Mégots, pailles, pansements, emballages alimentaires, cotons-tiges. Les plages monégasques ne sont pas épargnées par les déchets. La période estivale constitue un moment à part, compte tenu du regain de nettoyage opéré par les services municipaux. Cependant, la pollution maritime et du littoral reste une problématique importante pour le gouvernement. Ainsi, depuis 1976, l’accord Ramoge (Saint-Raphaël, Monaco, Gênes) s’intéresse à la protection des eaux du littoral méditerranéen. L’un de ses domaines de compétence est le nettoyage du littoral. « Aujourd’hui, le plus important est de ne pas rajouter de déchet », Anne Vissio, secrétaire exécutif de l’accord Ramoge à Monaco n’est pas particulièrement optimiste quant à l’état des fonds marins en Méditerranée.

2 555 déchets

« Evidemment rien ne nous empêche de faire du ramassage », nuance-t-elle. Mais le plus important est de sensibiliser et de faire entrer dans les consciences que le moindre comportement n’a rien d’anodin pour la mer. Et lorsqu’on regarde les relevés, il est évident que de simples gestes à adopter pourraient changer la donne. Lors de la dernière campagne de recensement des déchets échoués sur les plages monégasques, au Larvotto, en avril 2015, avaient été comptabilisés 2 555 objets soit 600 par 100 mètres. Un chiffre plutôt en dessous des relevés effectués à la même période à Beaulieu-sur-mer où l’on établissait à 1 780,81 par 100 mètres le nombre d’objets ramassés.

80 % de plastiques

Parmi les objets relevés, les matières plastiques tiennent le haut du pavé et constituent 80 % du ramassage, le papier et le carton 14,2 %, le bois traité 0,2 %, le caoutchouc 0,7 %, le métal 3 % et les 2 % restant sont constitués de verre, textile, chimique. Pour beaucoup d’entre eux, les mégots de cigarettes en premier lieu, mais aussi les emballages alimentaires pourraient ne pas se retrouver sur les plages si leurs usagers avaient le réflexe de les jeter à la poubelle.
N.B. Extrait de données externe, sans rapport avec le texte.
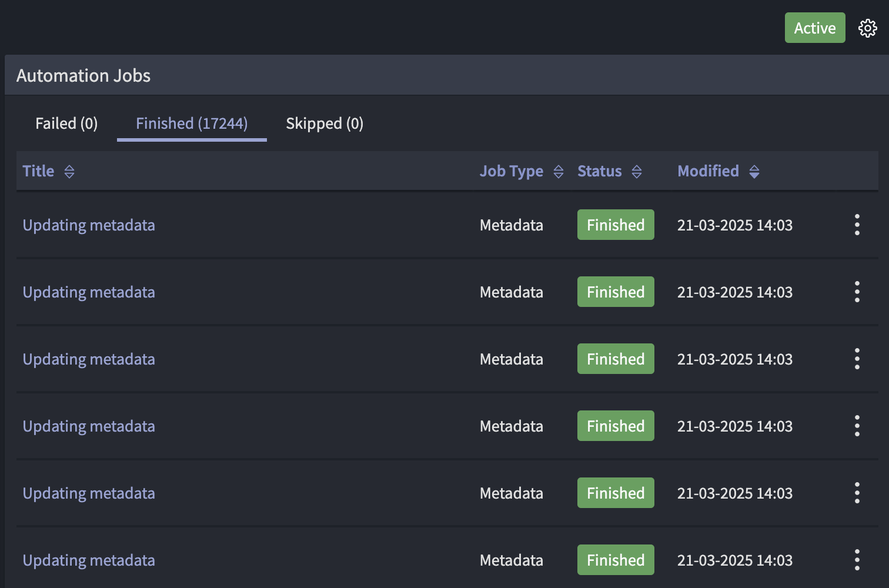Viewport: 889px width, 588px height.
Task: Click Finished badge in second row
Action: tap(616, 292)
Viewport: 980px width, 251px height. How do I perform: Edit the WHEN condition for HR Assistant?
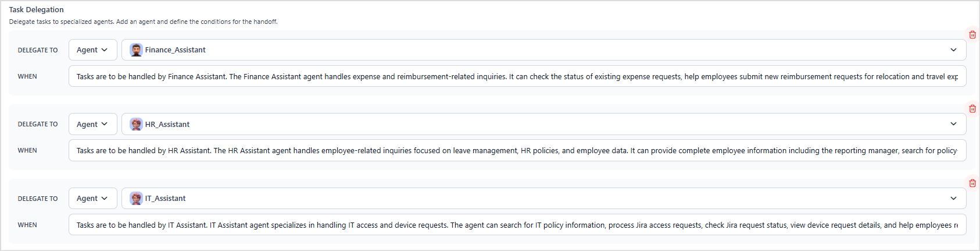[x=517, y=151]
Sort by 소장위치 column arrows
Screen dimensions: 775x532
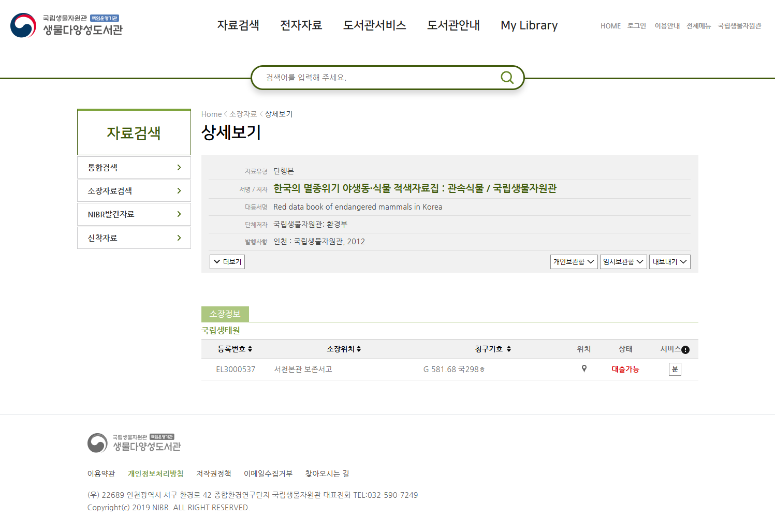(x=359, y=349)
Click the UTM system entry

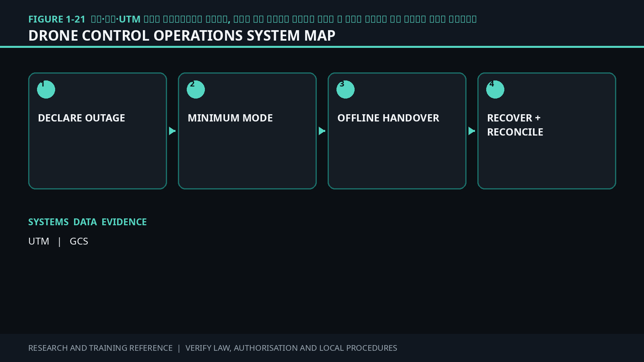click(x=39, y=241)
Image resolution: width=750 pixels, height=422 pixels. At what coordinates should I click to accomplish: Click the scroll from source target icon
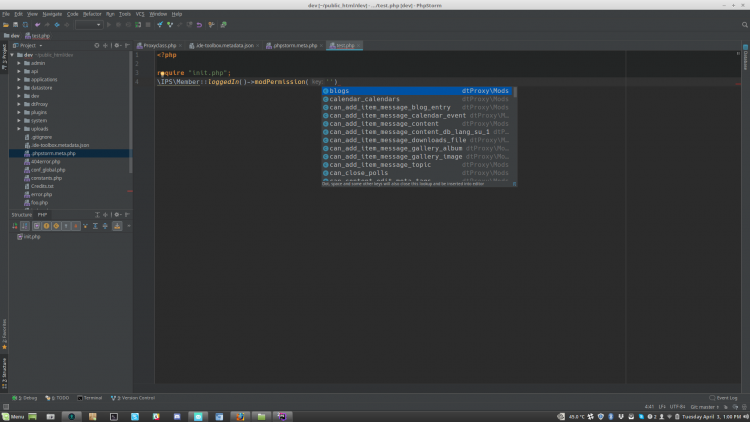click(97, 45)
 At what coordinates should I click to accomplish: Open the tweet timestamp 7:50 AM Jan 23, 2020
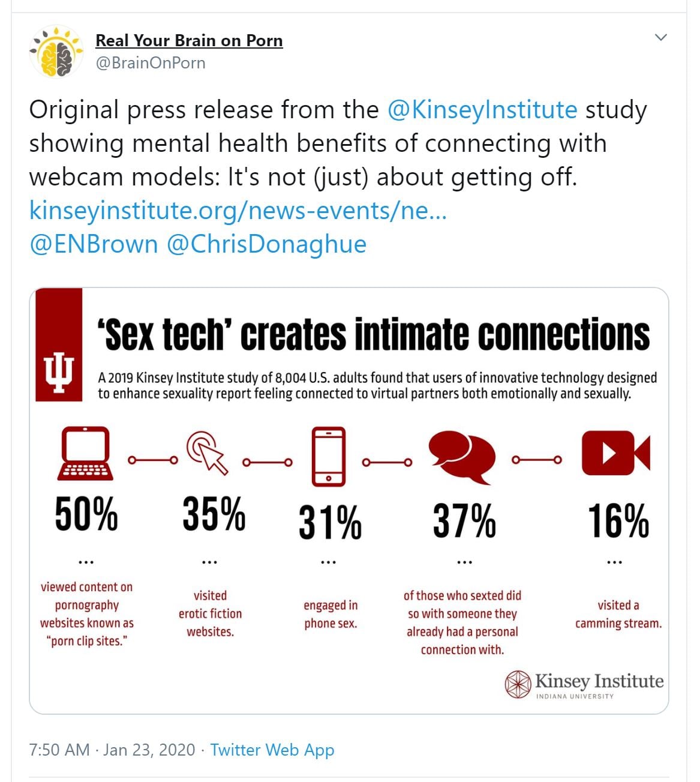point(112,750)
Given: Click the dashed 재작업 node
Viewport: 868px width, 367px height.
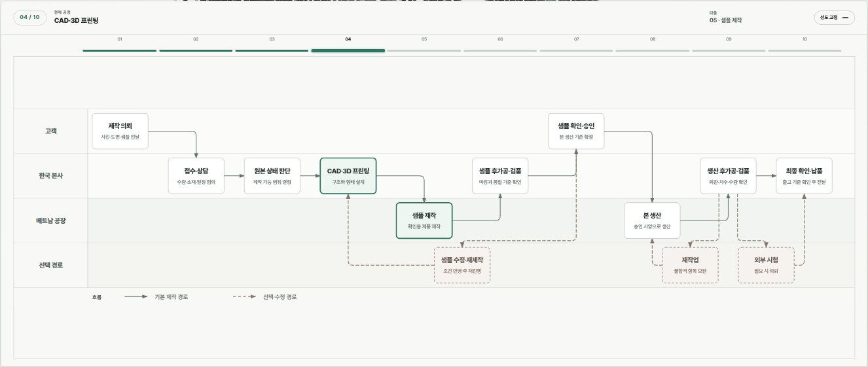Looking at the screenshot, I should point(690,265).
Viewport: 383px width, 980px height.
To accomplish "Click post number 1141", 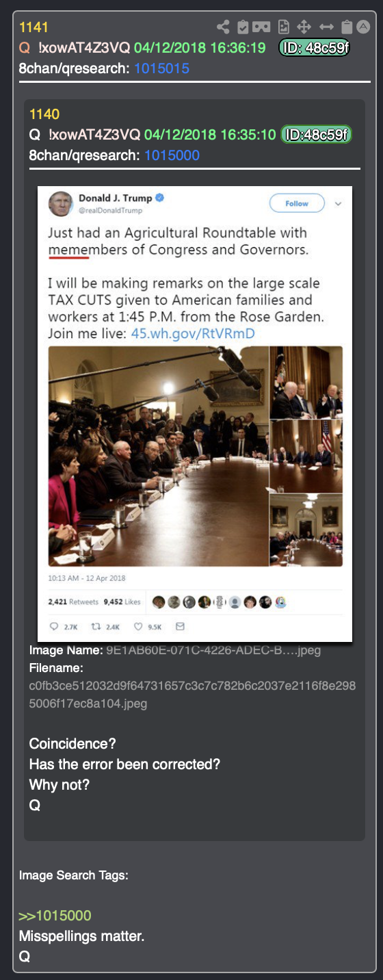I will (x=34, y=27).
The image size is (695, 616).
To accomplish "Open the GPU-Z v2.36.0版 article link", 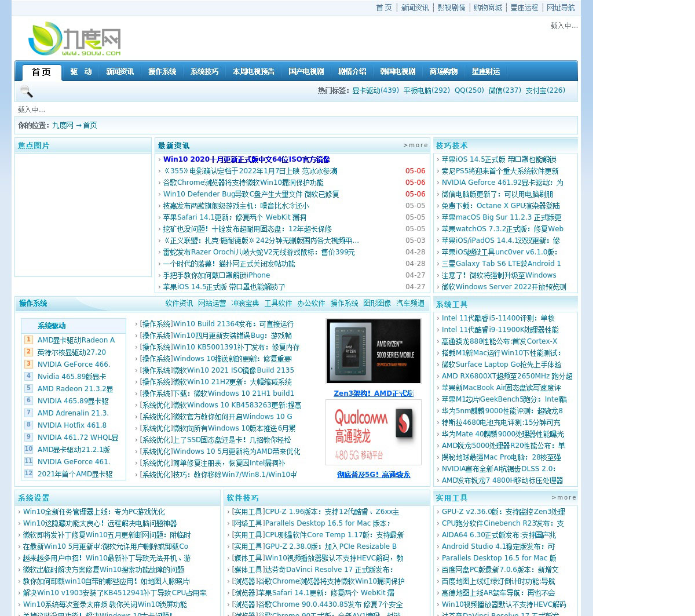I will pos(503,512).
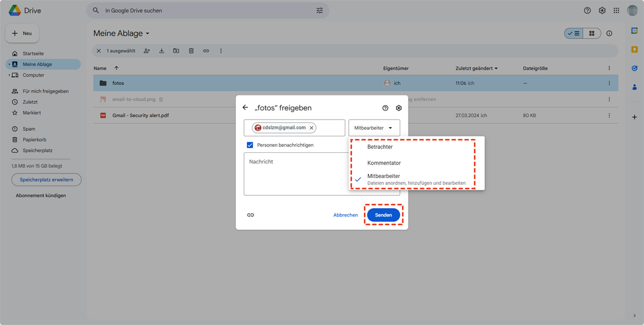
Task: Expand the Computer tree item
Action: (x=9, y=75)
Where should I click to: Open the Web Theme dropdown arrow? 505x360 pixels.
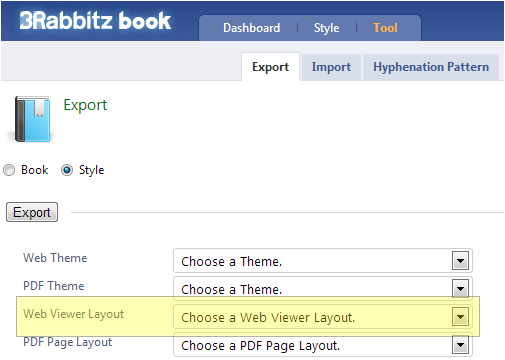click(x=460, y=261)
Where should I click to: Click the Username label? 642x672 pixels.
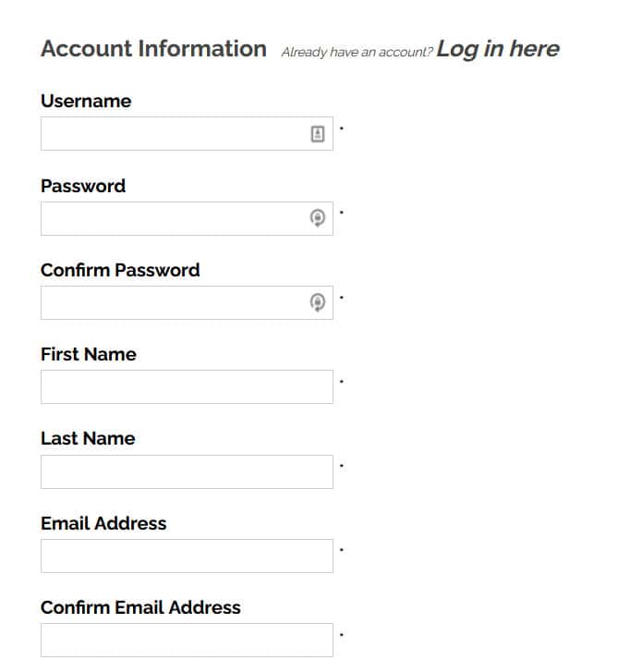tap(86, 101)
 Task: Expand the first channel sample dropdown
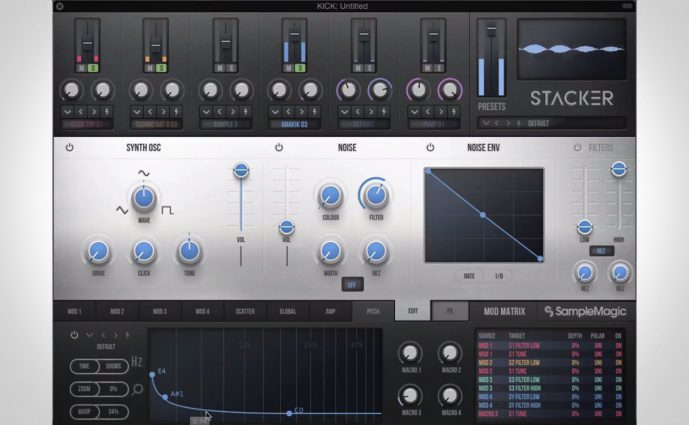point(65,110)
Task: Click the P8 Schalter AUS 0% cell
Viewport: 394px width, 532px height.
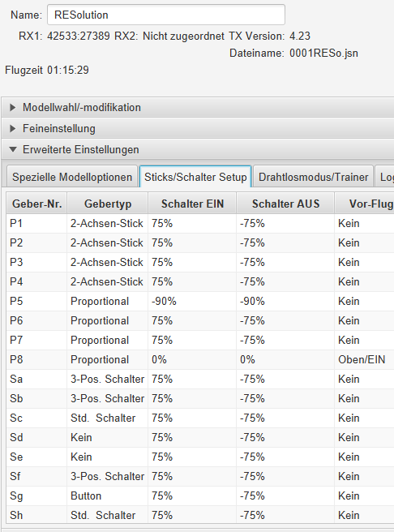Action: coord(285,359)
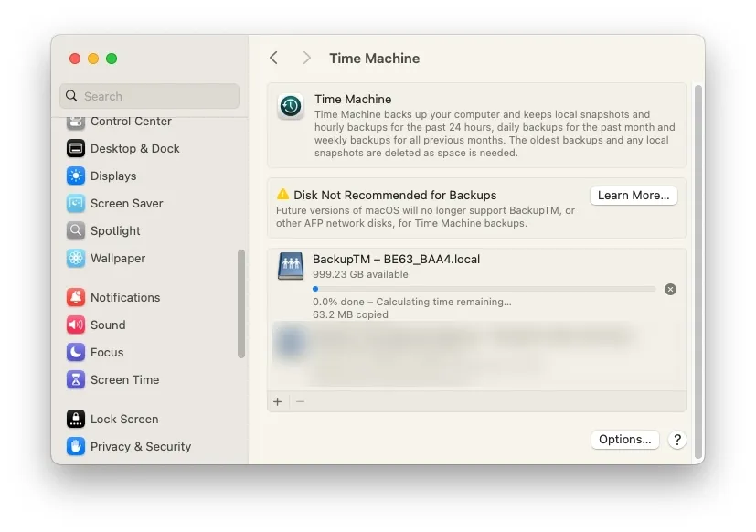This screenshot has width=756, height=532.
Task: Select the Focus moon icon
Action: coord(76,353)
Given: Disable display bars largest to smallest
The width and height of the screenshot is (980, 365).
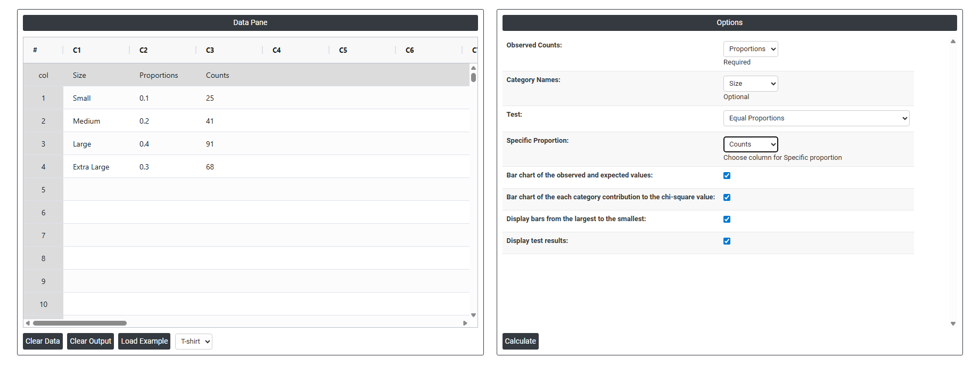Looking at the screenshot, I should pyautogui.click(x=727, y=220).
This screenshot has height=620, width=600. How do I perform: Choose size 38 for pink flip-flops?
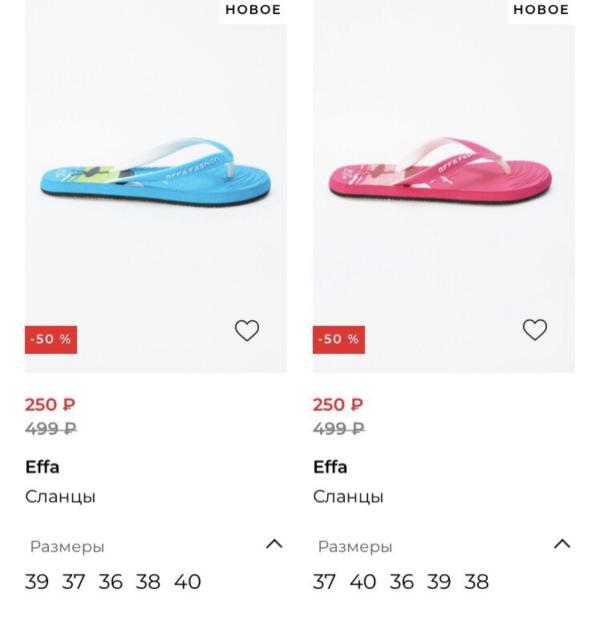tap(477, 582)
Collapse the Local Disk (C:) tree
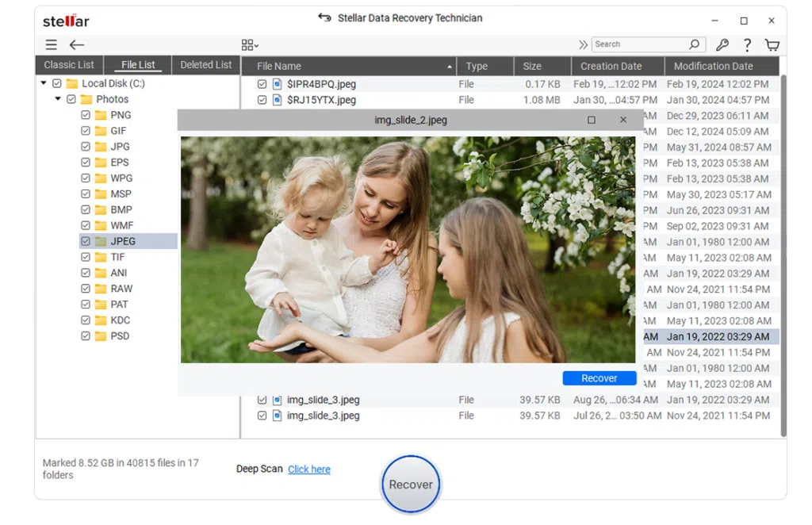Viewport: 812px width, 525px height. pos(44,82)
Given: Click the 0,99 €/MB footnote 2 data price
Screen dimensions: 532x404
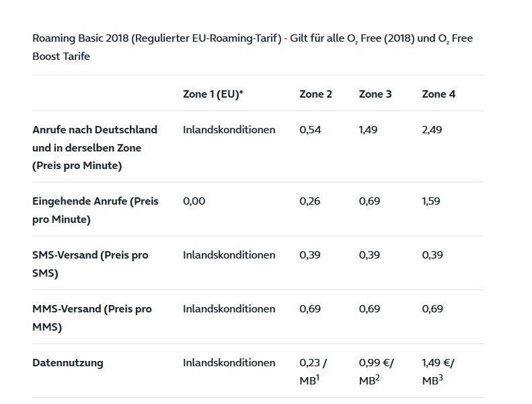Looking at the screenshot, I should click(376, 372).
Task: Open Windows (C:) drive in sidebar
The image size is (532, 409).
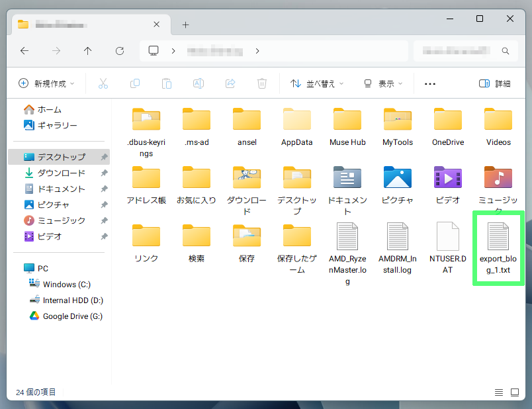Action: 66,284
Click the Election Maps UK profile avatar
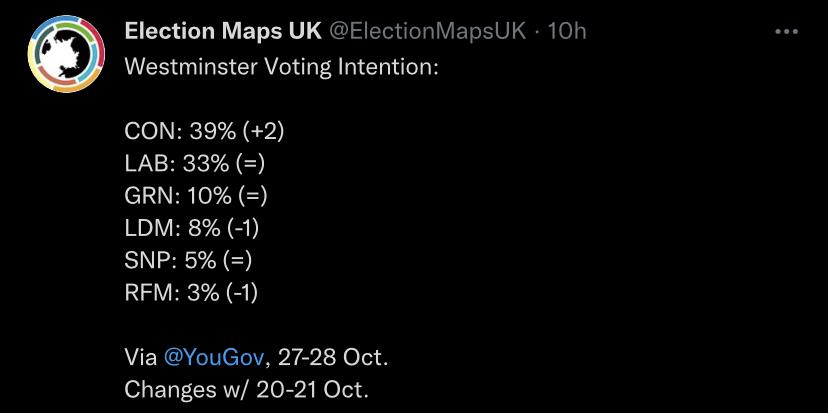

Autre constat ressortant de ce relevé, la présence importante au regard du lieu de coton-tige. 37 ont ainsi été énumérés. « Il semblerait qu’ils proviennent des toilettes et, à l’issue du processus de filtration des eaux usées, les coton-tige parviendraient à passer au travers des mailles, terminant leur course en mer », commente la secrétaire exécutive. Ici aussi, il suffirait que les utilisateurs de coton-tige préfèrent la poubelle de leur salle de bain plutôt que leurs WC pour s’en débarrasser…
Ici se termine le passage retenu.